July 7, 2009 10:49 am
The newest way to monitor blood glucose levels is with a continuous glucose monitoring (CGM) device. These devices don’t directly measure the concentration of glucose in blood. Instead, they use a sensor placed just under the skin to measure the concentration of glucose in the fluid between cells, called interstitial fluid. The sensor reading is transmitted to a receiving device (similar in size to a cell phone), which displays the glucose reading and can also sound an alarm if the level is higher or lower than levels preset by the user. The currently available CGM devices can also show whether glucose levels are rising or falling, and they can display graphs showing glucose levels over a certain number of hours.
For accuracy, all CGM devices must be calibrated periodically with fingerstick blood glucose monitoring results.
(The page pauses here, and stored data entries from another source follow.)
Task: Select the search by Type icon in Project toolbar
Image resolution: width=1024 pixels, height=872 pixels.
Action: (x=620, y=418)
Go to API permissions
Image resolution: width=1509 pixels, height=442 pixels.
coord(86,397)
This enables the device to report interstitial fluid glucose levels that are as close as possible to actual blood glucose levels. It’s important to perform the fingerstick checks at times when your blood glucose level is unlikely to be changing rapidly. Typically, this is before meals or several hours after meals, but it takes some experimentation to figure out the best times to calibrate for each individual.
Even with good calibration, there can be a 15% to 20% difference between blood glucose readings and sensor readings. This is because of the way glucose moves through the body: After food is eaten, glucose is absorbed through the small intestine. From there it enters the bloodstream. And from the bloodstream, it is moved to the various cells of the body and to the interstitial fluid. Consequently, the glucose level of interstitial fluid rises about 10–15 minutes after blood glucose level rises, and it similarly falls about 10–15 minutes later. This is commonly referred to as the “lag time.”
Because of this lag, it’s common for CGM users to set their hypoglycemia alarm higher than the blood glucose level at which they normally treat for hypoglycemia: If the CGM receiver reads 80 mg/dl, the blood glucose level may actually be below 70 mg/dl. Any symptoms of hypoglycemia should be checked out with a conventional blood glucose meter.
Getting the most out of a CGM takes training and practice. Some people decide it’s too much information, while others never want to be without one. If you’re interested in trying a CGM, speak to your health-care provider. Some clinics own loaner devices that can be worn for several days. This can be useful both to see what it’s like to wear one and also for the data the device captures: At the end of the trial period, your glucose levels over that period can be uploaded to a computer and displayed in a graphic format so you can see your ups and downs over the day and night.